# Laguna 1836, 2436, or PM3520C Lathe



## crb (Apr 12, 2017)

I am looking for a new lathe but am unsure which way to go. I started by ordering a Laguna 1836 - it seems to have great reviews and looks like a lot of lathe for the dollar. The local Woodcraft had one and the instructor used it during a class I took and it looked like a solid machine. After ordering my 1836 which was on back order I woke up the next morning telling myself that I'd be kicking myself in the future for not going with the 2436. If I ever bogged down the motor motor or needed more room for doing larger blanks I wouldn't care about the extra money I had spent years ago. Just ask my tablesaw - never have I regretted buying a larger or better tool. So I canceled the 1836, plopped another $1200 on the credit card, and ordered the 2436 during last month's 10% Laguna sale. The problem is of course the 2436 doesn't have a lot of reviews, so I started thinking about the Powermatic 3520C (Craft Supplies is loving my phone calls). Carl Ford did a rundown of his new 3520C and his only complaint was the banjo. The PM is another $1200 which buys lots of shop goodies.

What do I want to turn? I enjoy using lumber that I can save from the landfill for projects (lawn trees). I have come across some good sized bowl blanks. Also - the normal stuff a smaller lathe can handle: handles, knobs, spindle work, etc. I am not a professional turner or anything and I still like building stuff with corners - this will only get a few hours of week use.

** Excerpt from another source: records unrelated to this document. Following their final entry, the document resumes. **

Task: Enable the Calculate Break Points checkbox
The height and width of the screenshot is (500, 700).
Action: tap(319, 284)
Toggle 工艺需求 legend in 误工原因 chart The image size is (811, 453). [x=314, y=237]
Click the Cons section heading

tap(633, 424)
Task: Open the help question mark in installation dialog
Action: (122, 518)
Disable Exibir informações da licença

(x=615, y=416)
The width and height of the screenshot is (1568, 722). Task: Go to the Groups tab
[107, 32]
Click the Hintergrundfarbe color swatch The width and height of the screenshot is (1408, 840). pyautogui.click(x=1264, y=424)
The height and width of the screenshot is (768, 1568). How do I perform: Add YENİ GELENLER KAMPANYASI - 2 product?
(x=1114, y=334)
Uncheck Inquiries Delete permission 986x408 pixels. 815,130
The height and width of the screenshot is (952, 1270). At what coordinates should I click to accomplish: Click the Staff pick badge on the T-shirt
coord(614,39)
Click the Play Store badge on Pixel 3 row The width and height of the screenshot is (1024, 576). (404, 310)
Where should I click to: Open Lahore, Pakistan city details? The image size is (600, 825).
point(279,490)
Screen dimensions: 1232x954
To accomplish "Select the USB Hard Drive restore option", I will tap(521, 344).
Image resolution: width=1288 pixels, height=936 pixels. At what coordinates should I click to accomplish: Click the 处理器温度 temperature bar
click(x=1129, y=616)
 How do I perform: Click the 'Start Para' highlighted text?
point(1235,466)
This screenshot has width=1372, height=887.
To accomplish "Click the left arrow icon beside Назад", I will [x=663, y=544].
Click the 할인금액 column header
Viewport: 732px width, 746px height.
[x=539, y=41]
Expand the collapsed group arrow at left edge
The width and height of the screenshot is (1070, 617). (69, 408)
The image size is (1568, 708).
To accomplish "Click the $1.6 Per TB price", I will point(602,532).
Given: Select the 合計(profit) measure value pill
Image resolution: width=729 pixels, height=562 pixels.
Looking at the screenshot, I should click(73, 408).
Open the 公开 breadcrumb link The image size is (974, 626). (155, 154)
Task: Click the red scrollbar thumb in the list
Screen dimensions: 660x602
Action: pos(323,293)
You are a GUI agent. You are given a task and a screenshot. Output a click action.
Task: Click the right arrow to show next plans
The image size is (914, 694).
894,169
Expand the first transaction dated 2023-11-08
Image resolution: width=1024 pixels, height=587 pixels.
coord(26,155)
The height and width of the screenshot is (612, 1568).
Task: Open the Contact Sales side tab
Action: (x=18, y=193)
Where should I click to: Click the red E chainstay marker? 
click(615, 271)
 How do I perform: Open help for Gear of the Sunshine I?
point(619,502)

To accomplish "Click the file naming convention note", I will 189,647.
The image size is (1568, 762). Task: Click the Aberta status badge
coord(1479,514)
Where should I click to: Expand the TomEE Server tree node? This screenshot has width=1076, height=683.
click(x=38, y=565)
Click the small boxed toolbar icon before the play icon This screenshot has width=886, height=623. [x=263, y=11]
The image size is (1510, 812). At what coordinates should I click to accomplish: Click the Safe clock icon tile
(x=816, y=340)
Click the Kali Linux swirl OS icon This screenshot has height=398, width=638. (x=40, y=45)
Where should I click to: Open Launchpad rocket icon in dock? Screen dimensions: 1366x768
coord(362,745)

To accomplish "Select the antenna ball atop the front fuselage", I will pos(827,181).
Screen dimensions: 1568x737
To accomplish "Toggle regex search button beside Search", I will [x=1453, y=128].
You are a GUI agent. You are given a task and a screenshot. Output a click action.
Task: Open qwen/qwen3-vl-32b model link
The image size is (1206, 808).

So what is my question - what does the PM3520C get me for another ~$1200? With the PM you're paying for the mustard color, but what else? They are both Taiwanese machines probably from the same factory, but different castings. PM has the customer service reputation while Laguna does not, but I have heard Laguna CS is improving. I do have a Laguna bandsaw and contacted them a few times in the past year and received the help I needed.

My list of differences:
Warranty
3520C: *5 *yr 2436:1 yr
Motor
3520C: 2 HP 2436: *3HP*
Swing:
3520C: 20" 2436: *24*" 
Weight:
3520C: *746 *lbs 2436: 530 lbs
RPM:
3520C: *15*-3200 2436: 50-3500
Can the 3520C really turn a 30lb blank at 15 RPM?
Ways:
3520C: cast iron 2436: steel
Headstock Bearings (same series):
3520C: *3* 2436: 2
Indexing wheel rings
3520C: 1 2436: *3*

As far as accessories I do like the Laguna's bed extension vs the PM. The Laguna lamps are also very nice, but spendy. I did not order either accessory, only the comparator pins. Laguna wheels are also very nice but super spendy, at half their cost I would consider them. I do not need the riser blocks on the PM as I am 5'9".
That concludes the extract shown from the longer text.